■ What is required:
Exclude the pictures from your copy, and reproduce each entry below verbatim.

[[ Records provided, beginning ]]

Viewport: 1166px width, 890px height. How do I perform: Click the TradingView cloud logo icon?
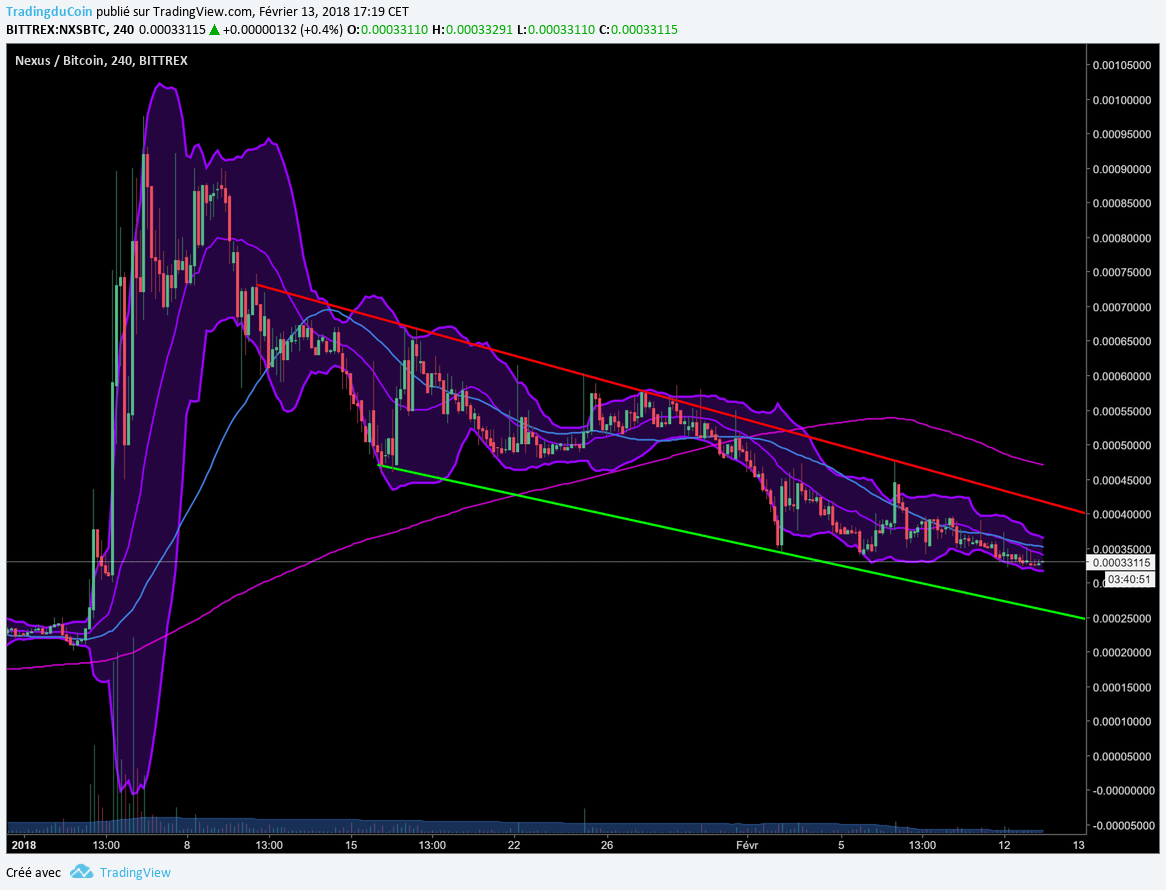pyautogui.click(x=79, y=872)
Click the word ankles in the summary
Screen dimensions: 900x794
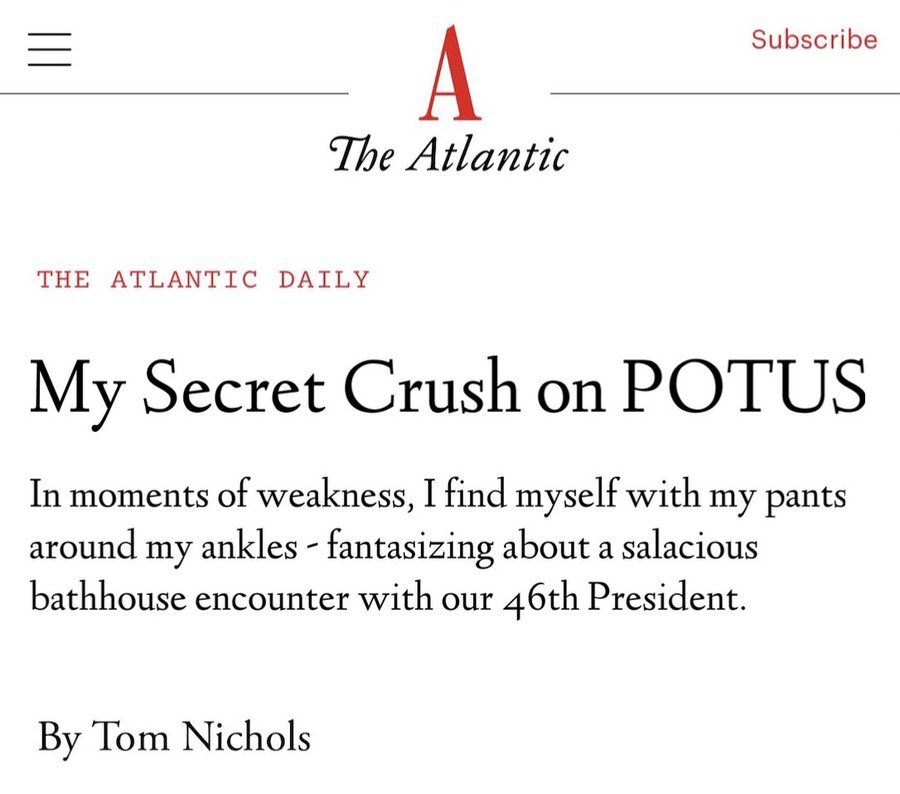pos(249,547)
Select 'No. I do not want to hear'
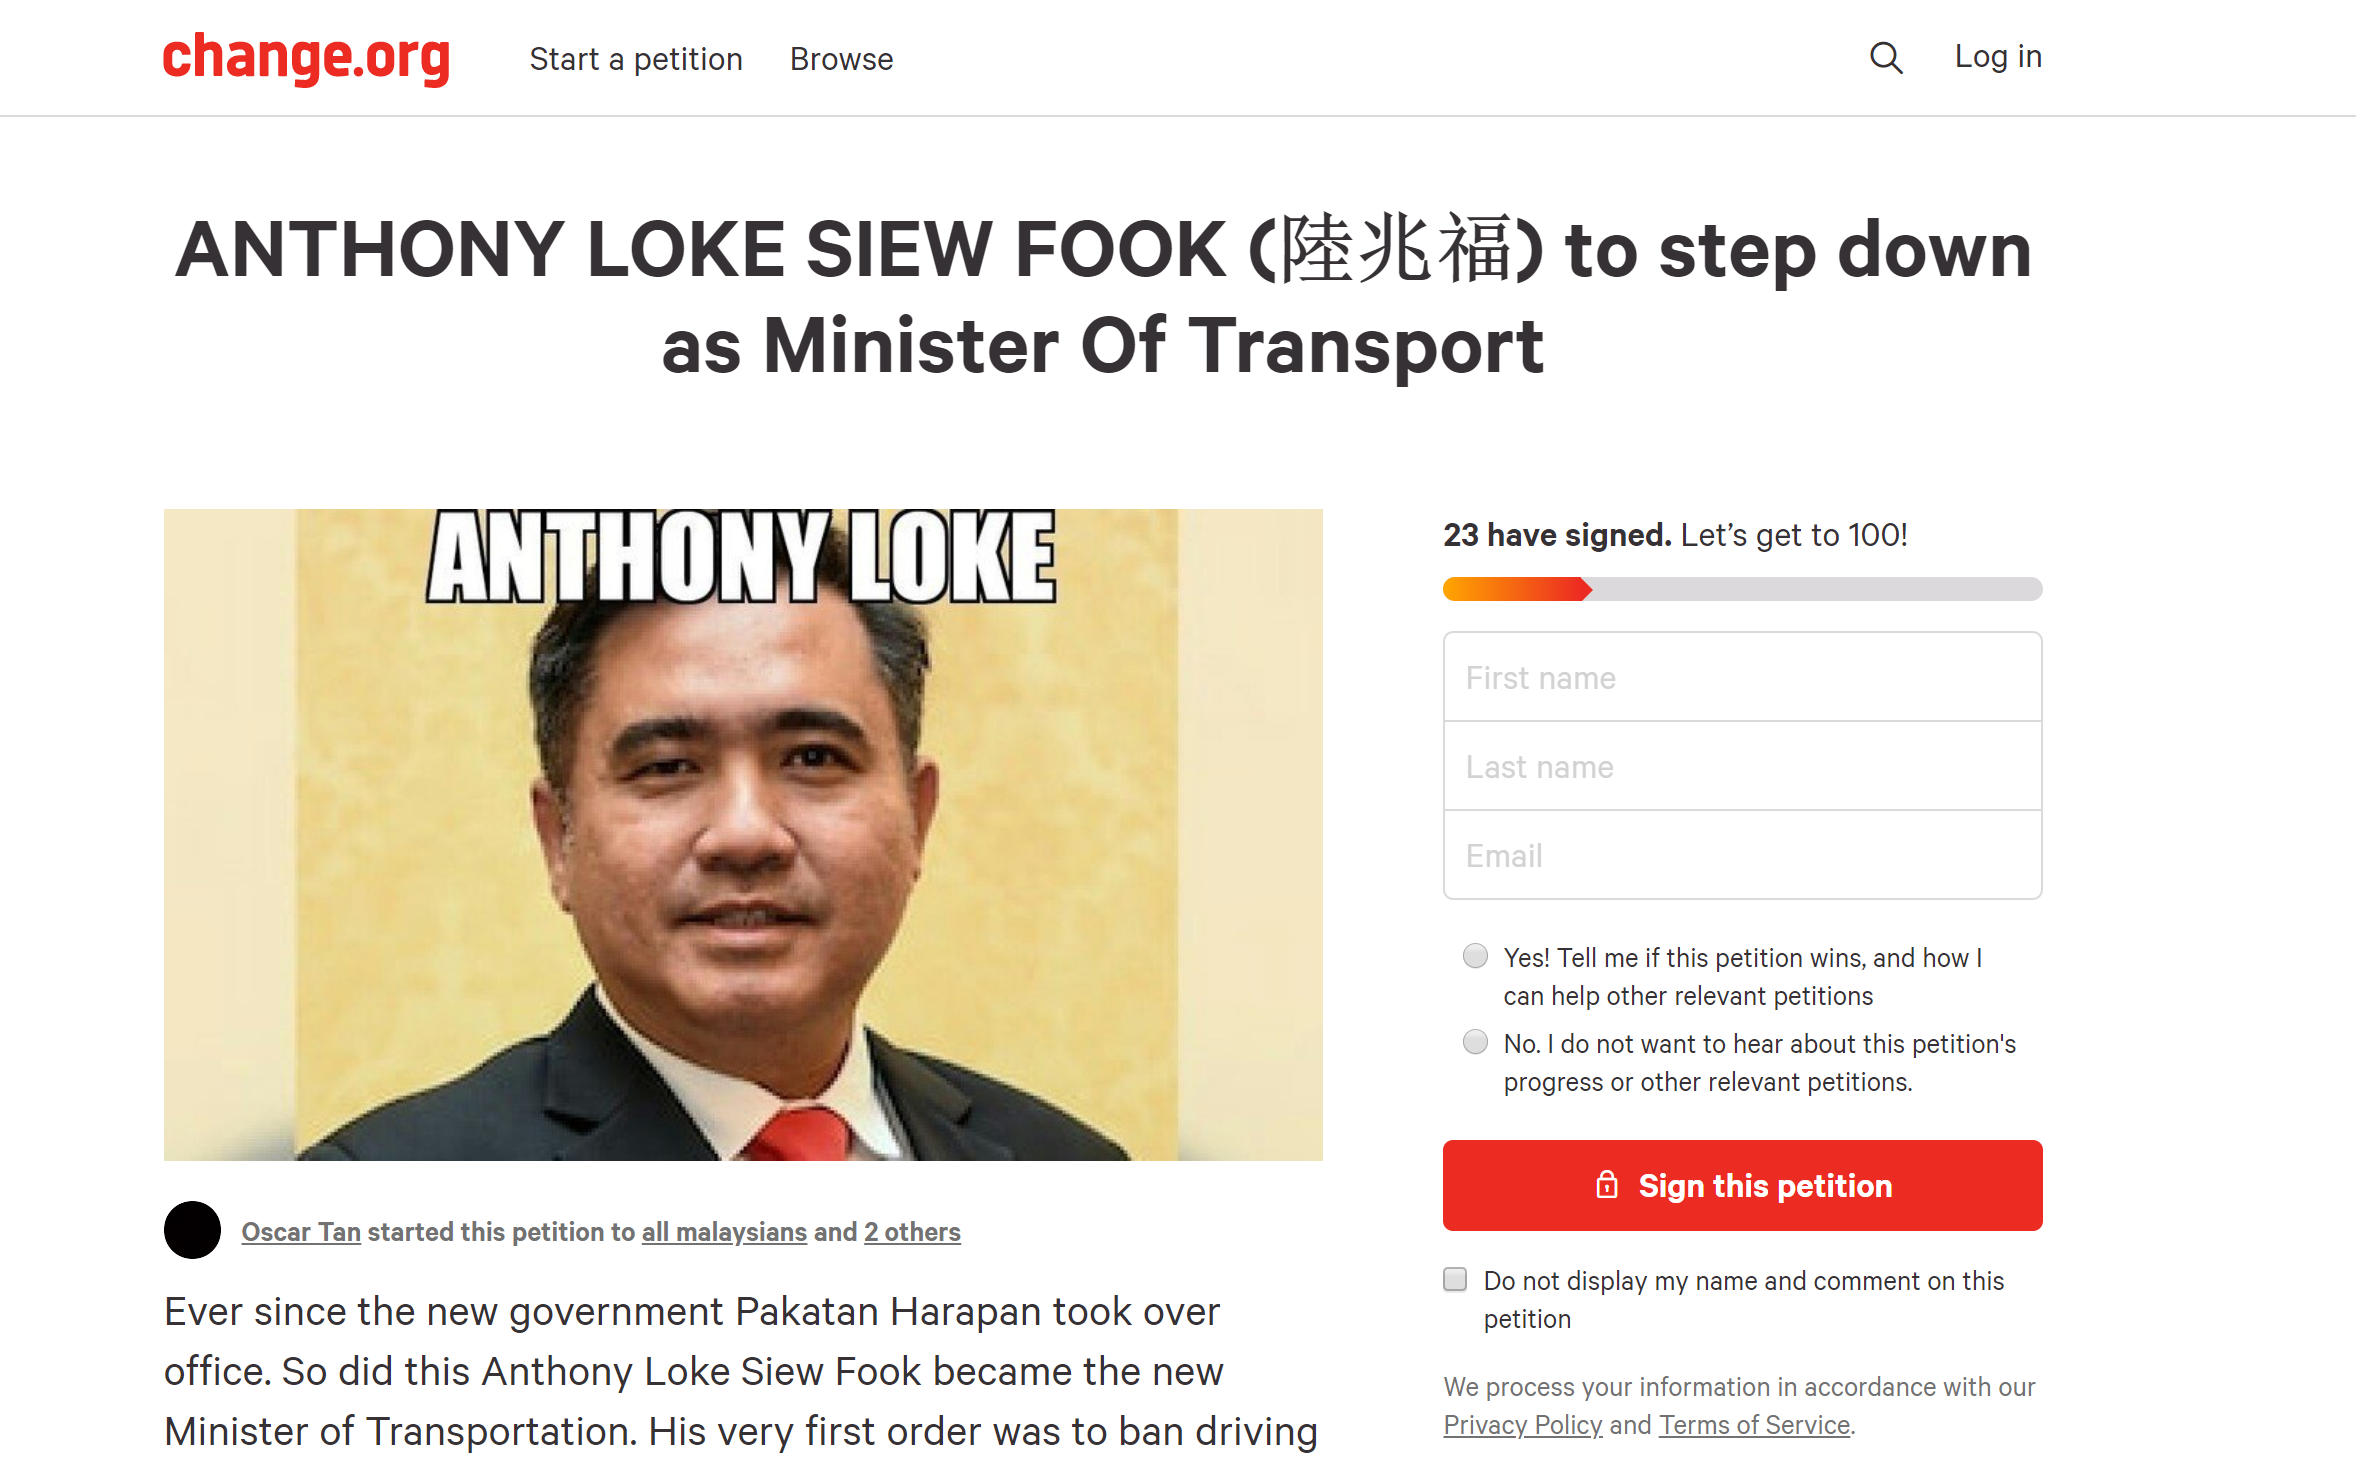2356x1466 pixels. [x=1475, y=1042]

[[ Records provided, end ]]

■ Exercise result:
Viewport: 1166px width, 890px height. How do I perform: Click the TradingView cloud logo icon?
pyautogui.click(x=79, y=872)
Click the word ankles in the summary
Screen dimensions: 900x794
pos(249,547)
Select 'No. I do not want to hear'
2356x1466 pixels. [x=1475, y=1042]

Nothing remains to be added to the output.